Richard Dieter, an attorney who served as the Executive Director of the Death Penalty Information Center for 23 years, writes in Medium, “What is most troublesome” about the U.S. Supreme Court’s decision not to hear Kenneth Smith’s case and review the unique legal issues it presented, “is that the Court did not even deem these issues worthy of a full and open review.” He argues that “A new method of execution by a state that has repeatedly and abysmally failed in applying its older method merits more scrutiny than mere deference to the state from the majority of the Court. And subjecting a prisoner to repeated attempts at execution should, at a minimum, require extraordinary justification.”

In his Washington Post editorial, “The death penalty: An American sickness that just won’t die,” Robert Gebelhoff also writes about the recent execution of Kenneth Smith and states that ADOC Commissioner John Hamm’s declaration that the agonizing death was nothing “out of the ordinary” would be valid “if you find the state killing of citizens ordinary.” Gebelhoff points to all of the false arguments for supporting state killing, e.g., that it deters crime, that it’s less expensive than keeping the convicted in prison, that it is possible to kill people humanely, that it brings peace to victims’ families, and says this “oversimplified view of justice” is a “sign of a deeper sickness that makes a mockery of the principle that all life is sacred.”

In her essay, “‘An ‘Execute-Them-At-Any-Cost Mentality:'” The Supreme Court’s New, Bloodthirsty Era, in Politico Magazine, USF School of Law Professor Lara Bazelon says the downward trend in death sentences that began after hitting a peak in the mid-1990s, “is beginning to reverse.” She notes that in 2021, there were 11 executions in the U.S. and one year later, in 2022, there were 18. In 2023, there were 24 people executed, the highest in five years. The reason for the increase? According to Bazelon, it’s because of the conservative supermajority appointed to the Court by former President Trump. Trump appointees Neil Gorsuch, Brett Kavanaugh, and Amy Coney Barrett, in lockstep with John Roberts, Clarence Thomas, and Samuel Alito, “are far more likely to propel an execution forward than intercede to stop it, including in cases where guilt is in doubt or where the means of carrying it out could result in a grotesque spectacle of pain and suffering.”

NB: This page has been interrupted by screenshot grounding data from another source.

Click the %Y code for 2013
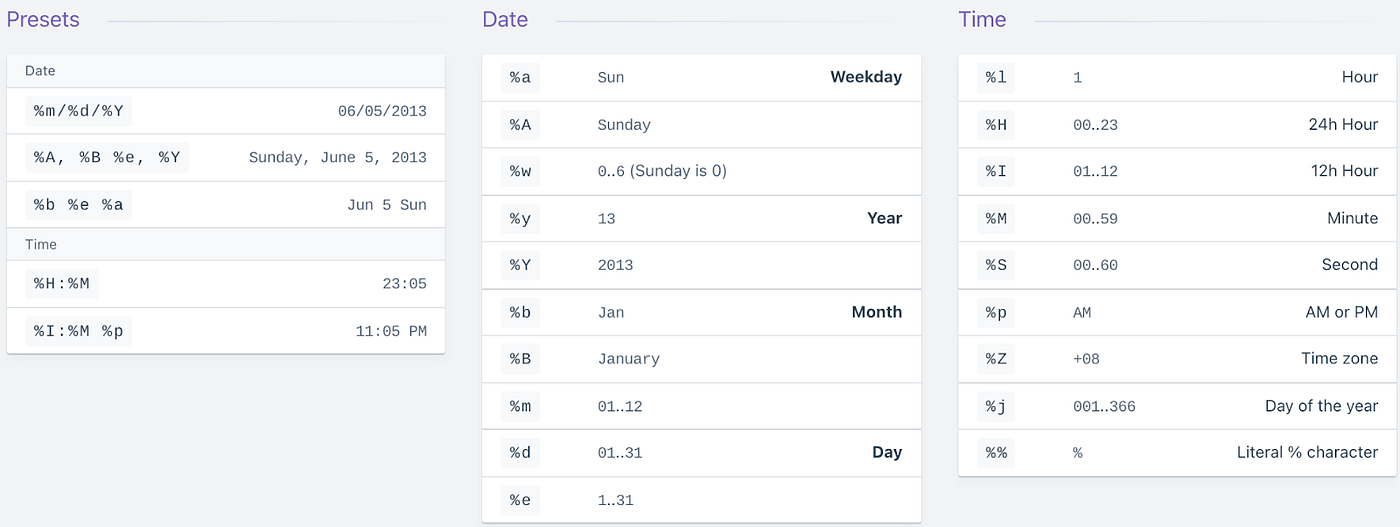This screenshot has width=1400, height=527. coord(520,265)
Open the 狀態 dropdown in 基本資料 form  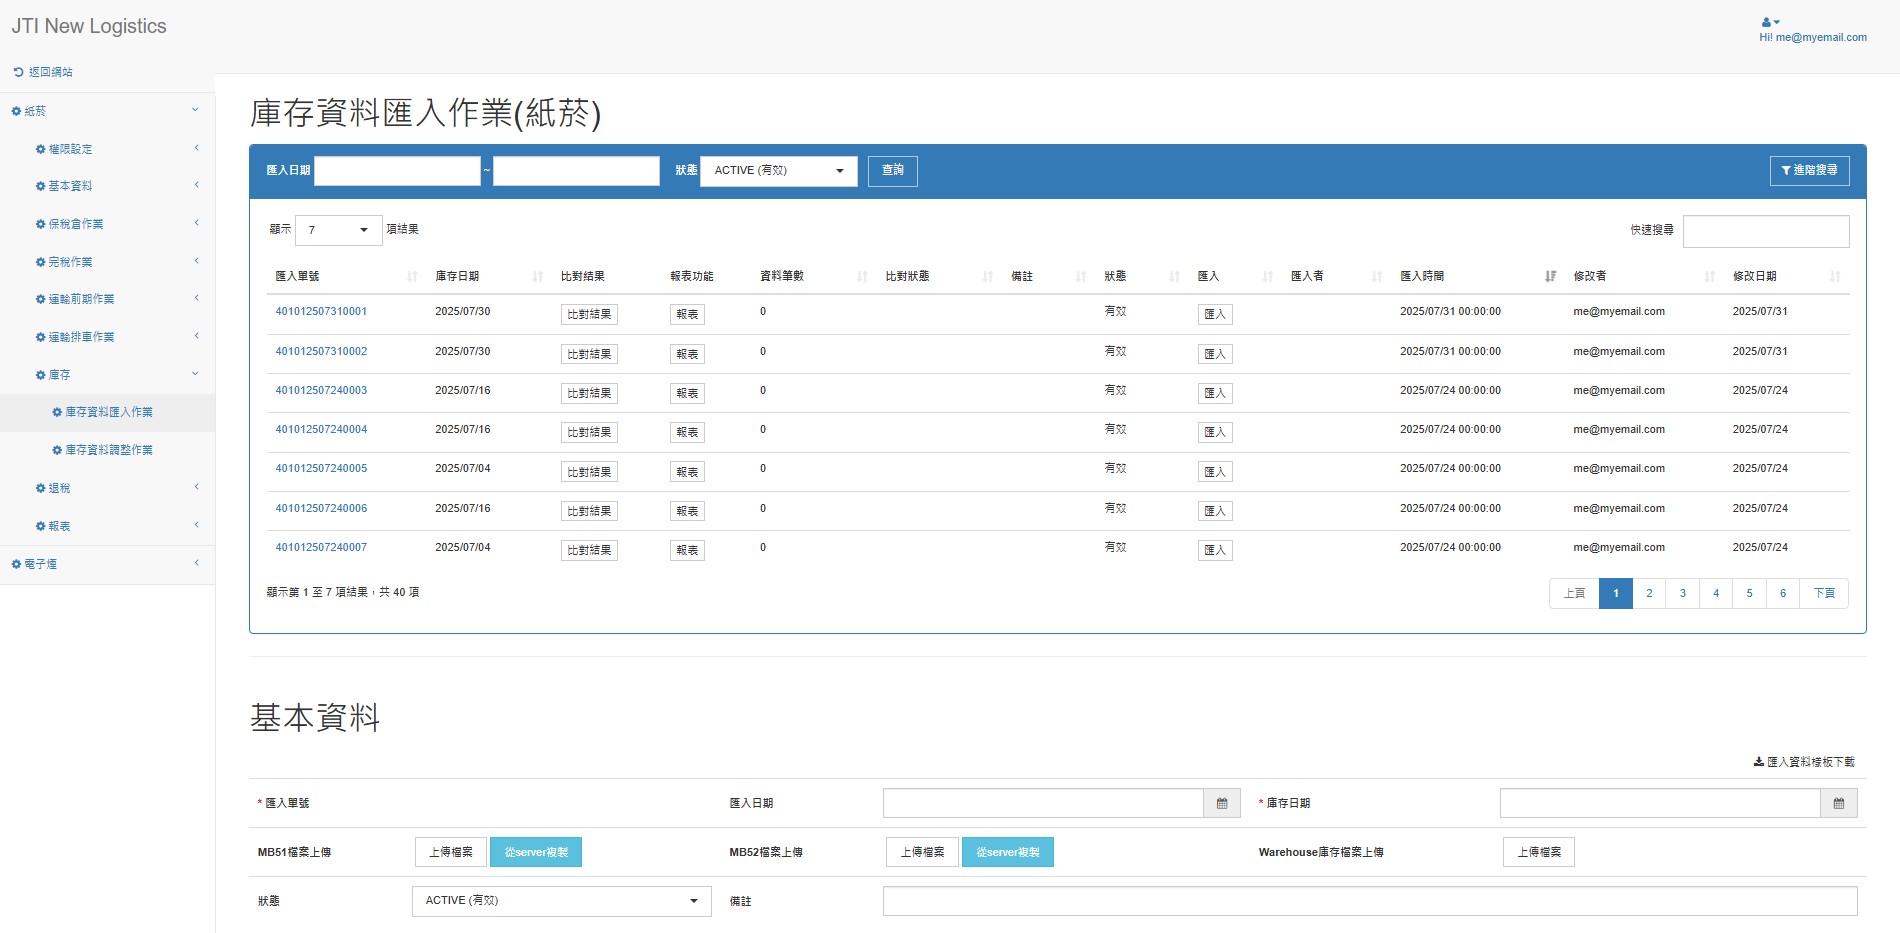click(x=561, y=901)
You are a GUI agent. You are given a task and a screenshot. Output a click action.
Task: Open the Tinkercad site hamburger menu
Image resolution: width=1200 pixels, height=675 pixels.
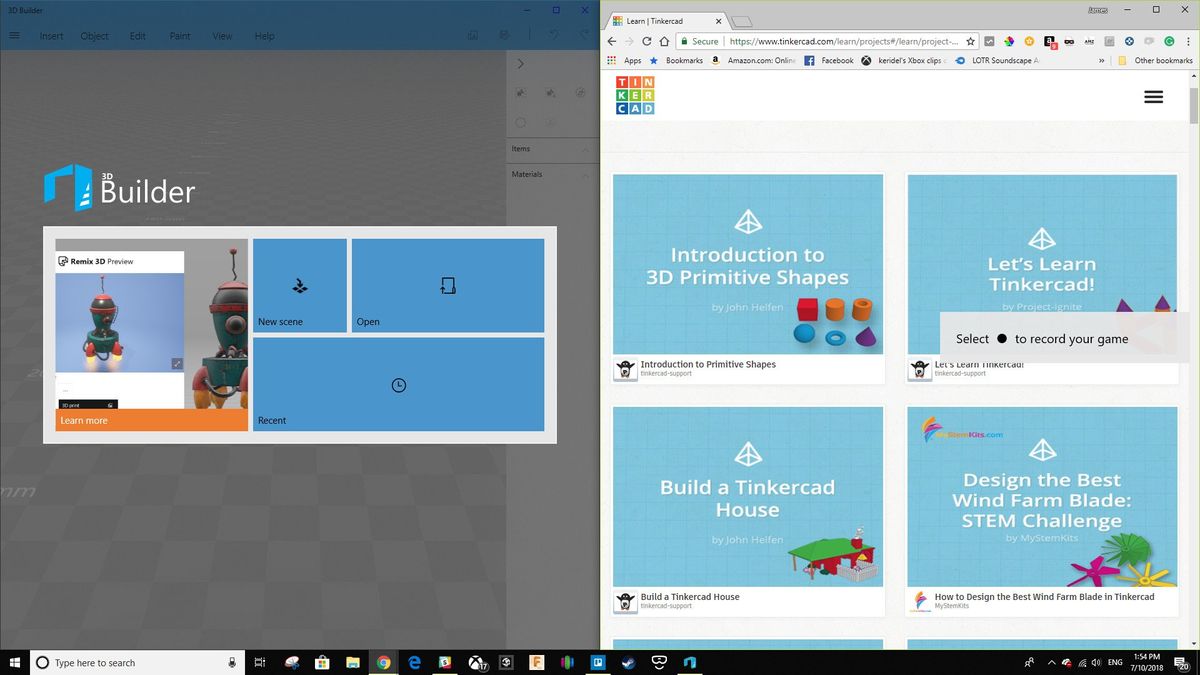1152,96

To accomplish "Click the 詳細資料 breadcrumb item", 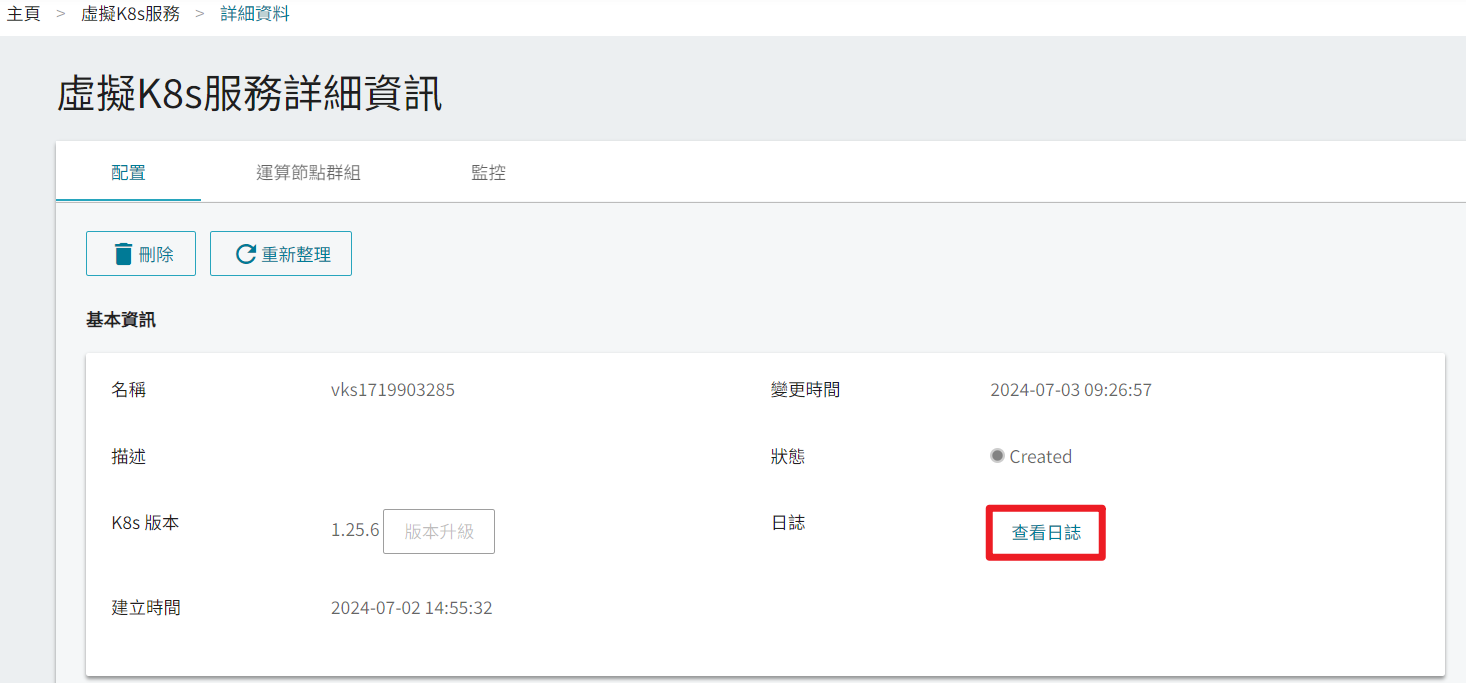I will 255,15.
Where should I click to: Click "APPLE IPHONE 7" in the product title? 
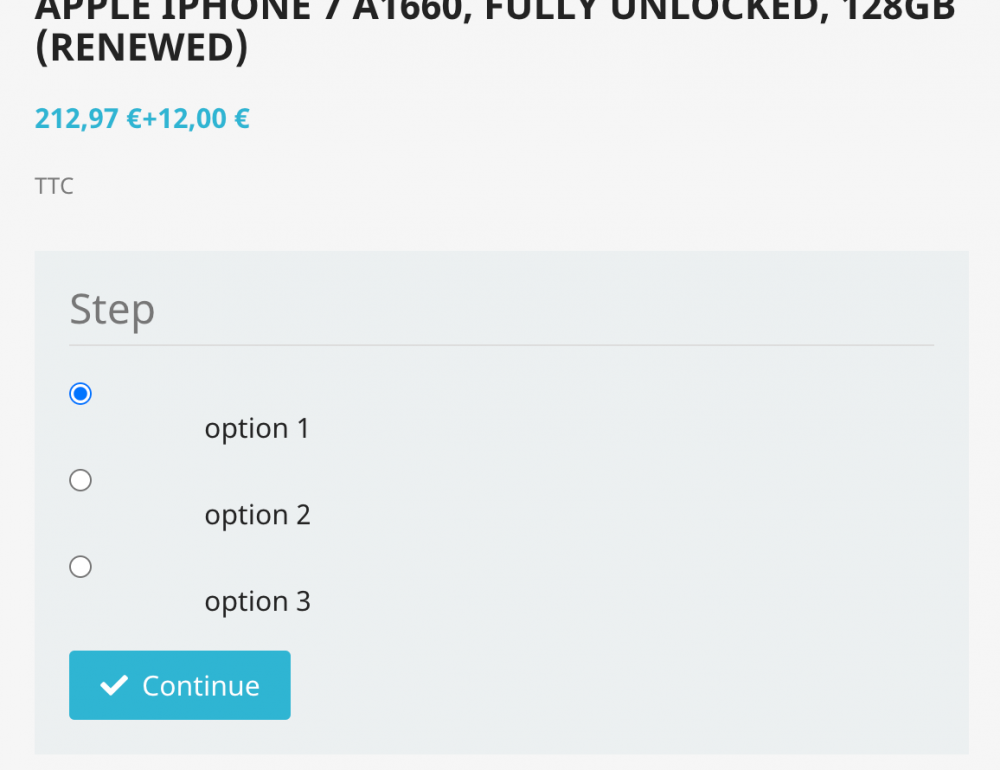coord(188,10)
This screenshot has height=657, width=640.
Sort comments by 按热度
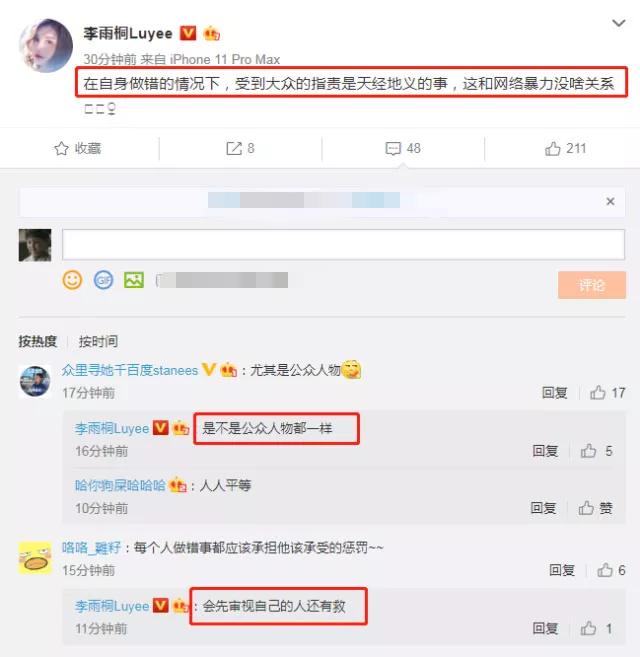[37, 341]
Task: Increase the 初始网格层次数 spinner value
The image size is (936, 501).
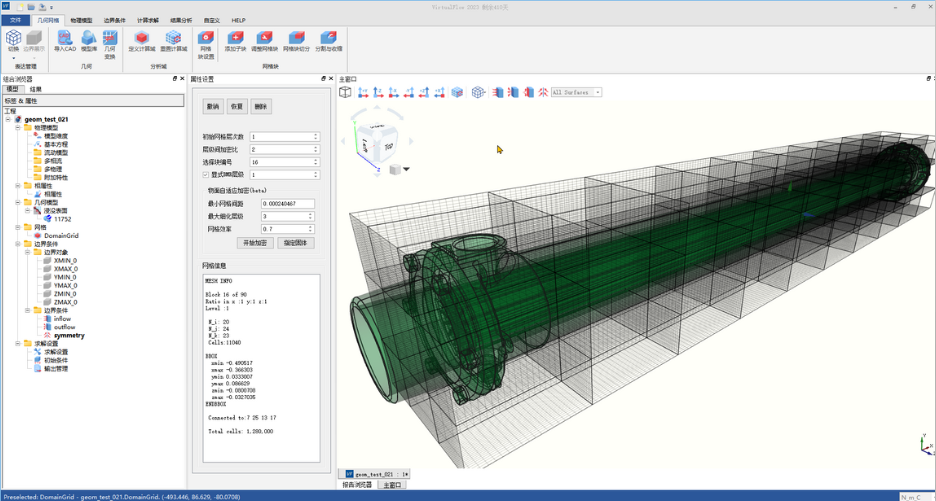Action: 316,135
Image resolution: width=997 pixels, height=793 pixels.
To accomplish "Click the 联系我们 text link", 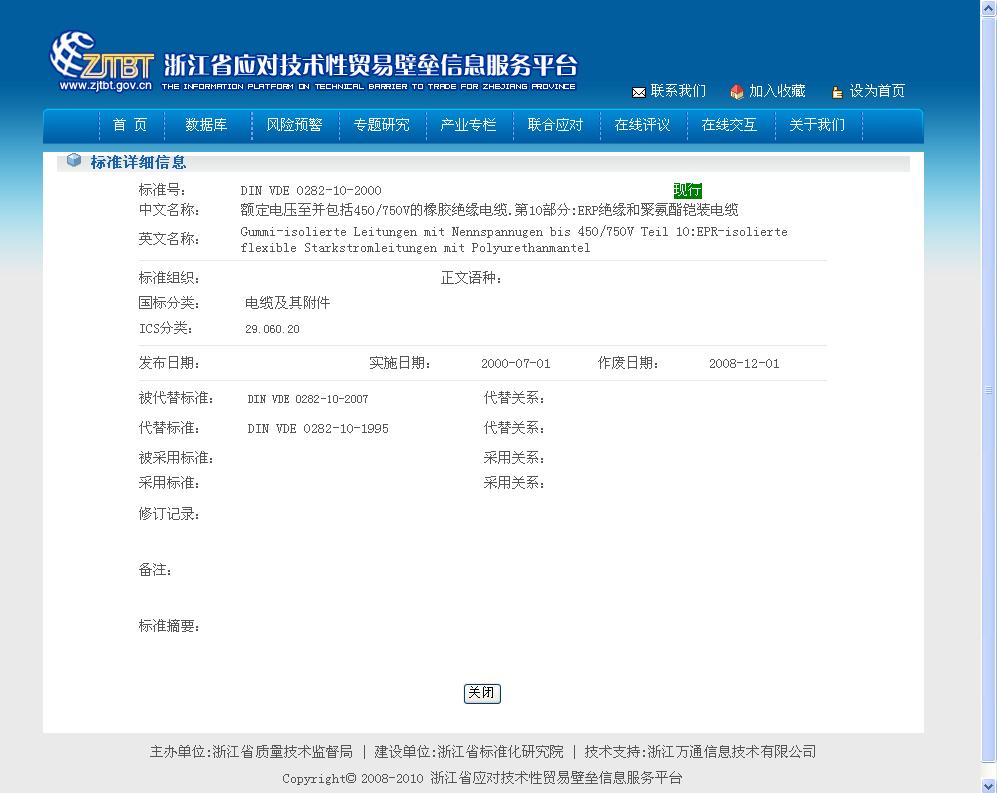I will coord(678,91).
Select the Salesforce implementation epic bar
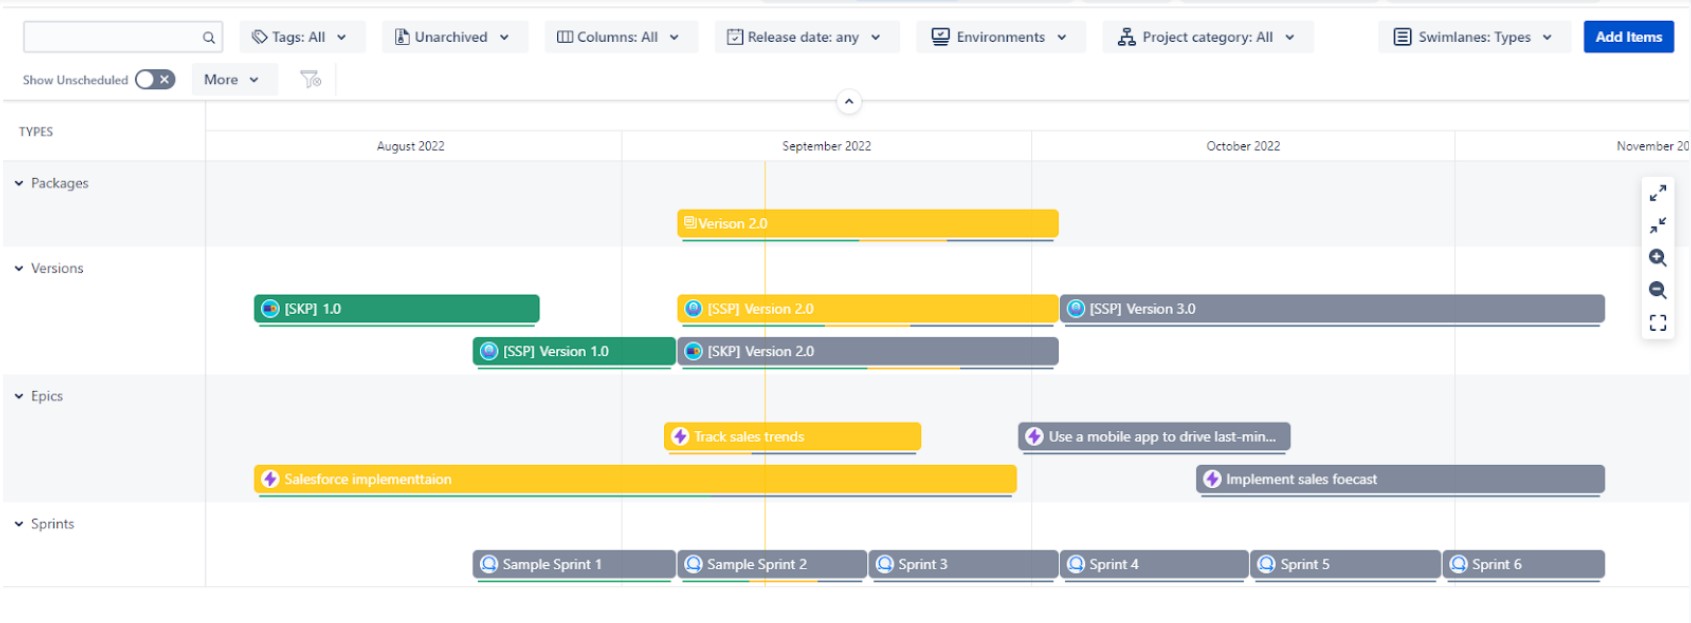 635,479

In his essay, “White Man’s Justice Is Black People’s Grief: A Black History Month Truth,” Kevin Cooper, a Black man who has been on California’s death row for 39 years, writes that, “Black history has a companion that has walked hand in hand and side by side throughout the tortured history of Black people in America. This companion is what white Americans have used nonstop against us in this land from 1619 to 2024. This companion — capital punishment — has never left us. Never. Why? Because this is a very real part of white man’s justice, and history has proven that whenever there is white man’s justice, there is Black people’s grief — and death.”